You are on page 1of 12

BAB I

PENDAHULUAN

A. Latar Belakang

Dewasa ini, mayoritas masyarakat islam masih belum memahami arti Tauhid secara
mendalam, sehingga mereka sesungguhnya masih belum merdeka dan belum mencari status
manusiawinya. Dapat dikatakan bahwa keterbelakangan ekonomi, ketimpangan sosial, dan
berbagai macam kemunduran lainya yang di derita oleh mayoritas muslim di Indonesia saat ini,
semua fenomena tersebut terjadi karena masyarakat belum memahami tauhid secara mendalam.
Oleh karena itu untuk membangun manusia muslim yang baik dan bermoral tinggi maka harus
di perhatikan tauhidnya. Tauhid merupakan masalah pertama dan terpenting untuk segera di
utamakan dan di luruskan.

Maka dari itu fungsi tauhid dalam kehidupan muslim perlu untuk di ketahui sehingga
manusia akan lebih termotifasi untuk memahami arti tauhid dan akan berusaha semaksimal
mungkin untuk menerapkanya dalam kehidupan bermasyarakat. Kedudukan tauhid dalam Dunia
islam sangatlah penting, karena dari pemahaman tentang tauhid itulah keimanan seorang
muslim mulai tumbuh. Konsep tauhid dalam islam merupakan salah satu pokok ajaran yang
tidak dapat di ganggu gugat dan sangat berpengaruh terhadap keislaman seseorang. Apabila
pemahaman tentang tauhid seorang tidak kuat maka akan goyah pula keislamanya secara
menyeluruh.

B. Rumusan Masalah
1. Apa Pengertian Egalitarianisme?
2. Bagaimana Prinsip-Prinsip Egalitarianisme?
3. Bagaimana Pentingnya Ilmu Egalitarianisme?
4. Bagaiamana Hubungan Egalitarianisme dengan Tauhid?
5. Bagaimana Hancurnya Egalitarianisme Islam?

1
BAB II

PEMBAHASAN

A. Pengertian Egalitarianisme
Egalitarianisme berasal dari bahasa Perancis egal yang berarti sama. Yang di maksud sama
dalam pengertian ini adalah kecenderungan cara berpikir bahwa penikmatan atas kesetaraan dari
beberapa macam premis umum, misalkan bahwa seseorang harus diperlakukan dan
mendapatkan perlakuan yang sama pada dimensi seperti agama, politik, ekonomi, sosial, atau
budaya.
Dalam pengertian doktrin Egalitas ini mempertahankan bahwa pada hakikatnya semua
orang manusia adalah sama dalam status nilai atau moral secara fundamental Sebagian besar,
pengertian ini merupakan respon terhadap pelanggaran pembangunan statis dan memiliki dua
definisi yang berbeda, dalam bahasa Inggris modern dapat didefinisikan secara baik sebagai
doktrin politik yang menyatakan bahwa semua orang harus diperlakukan secara setara dan
memiliki hak-hak politik, ekonomi, sosial, dan sipil yang sama atau dalam pengertian filsafat
sosial penganjuran penghapusan kesenjangan ekonomi antara orang-orang yang kaya dan yang
miskin atau adanya semacam desentralisasi kekuasaan. Dalam hal demikian ini dianggap oleh
beberapa pihak sebagai keadaan alami dari sebuah masyarakat. Kesetaran ini mempunyai
beberapa aspek yaitu dalam aspek sosial, aspek politik, dan aspek ekonomi1.

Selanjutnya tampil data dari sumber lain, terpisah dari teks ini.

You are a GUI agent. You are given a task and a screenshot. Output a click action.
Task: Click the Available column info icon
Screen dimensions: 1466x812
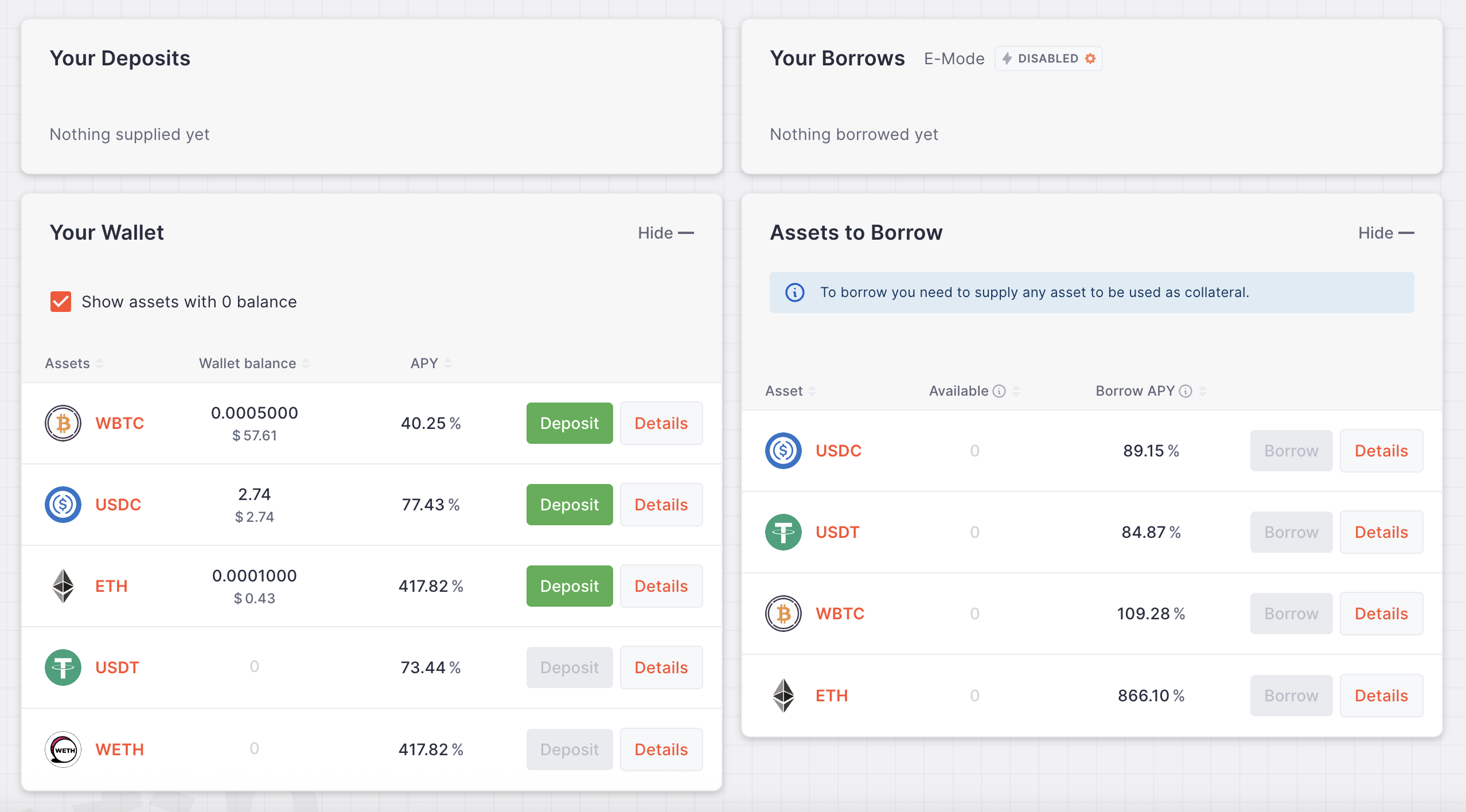[x=999, y=391]
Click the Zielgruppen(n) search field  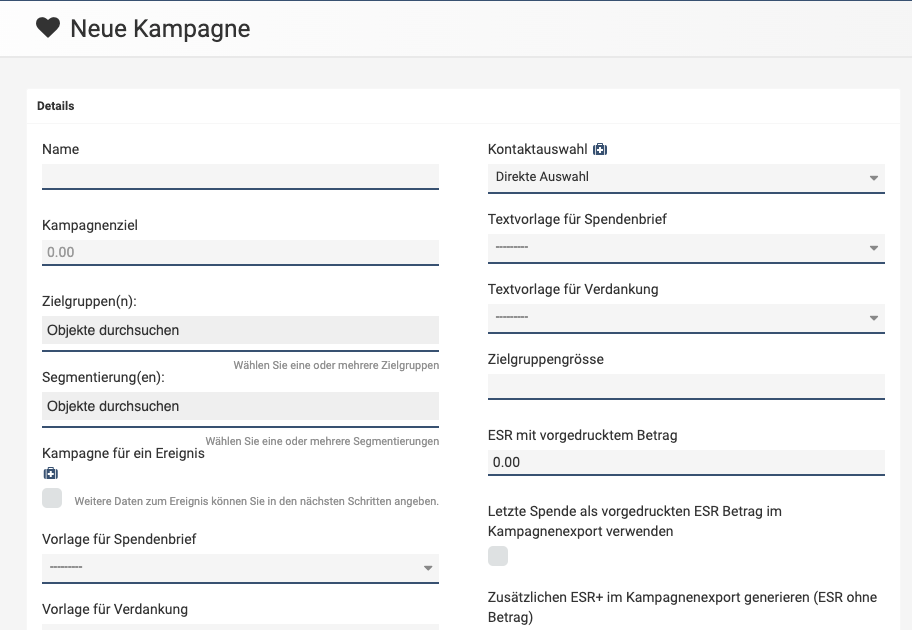(x=240, y=330)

B. Prinsip-Prinsip Egalitarianisme
Untuk menjawab pertanyaan di atas David Cooper memaparkan beberapa prinsip
egalitarianisme yang banyak dipakai untuk mendasari tuntutan kesetaraan. Satu demi satu
prinsip itu akan dibahas dan disaring sampai tinggal hanya satu prinsip saja yang menurutnya
dapat dijadikan sebagai prinsip yang mendasari tuntutan kesetaraan.

1
Wikipedia. “Egalitarianisme”. Dalam id.wikipedia.org/wiki/Egalitarianisme. Di akses tanggal
10 oktober 2018.

2
- Prinsip Kegunaan (Principle of Utility)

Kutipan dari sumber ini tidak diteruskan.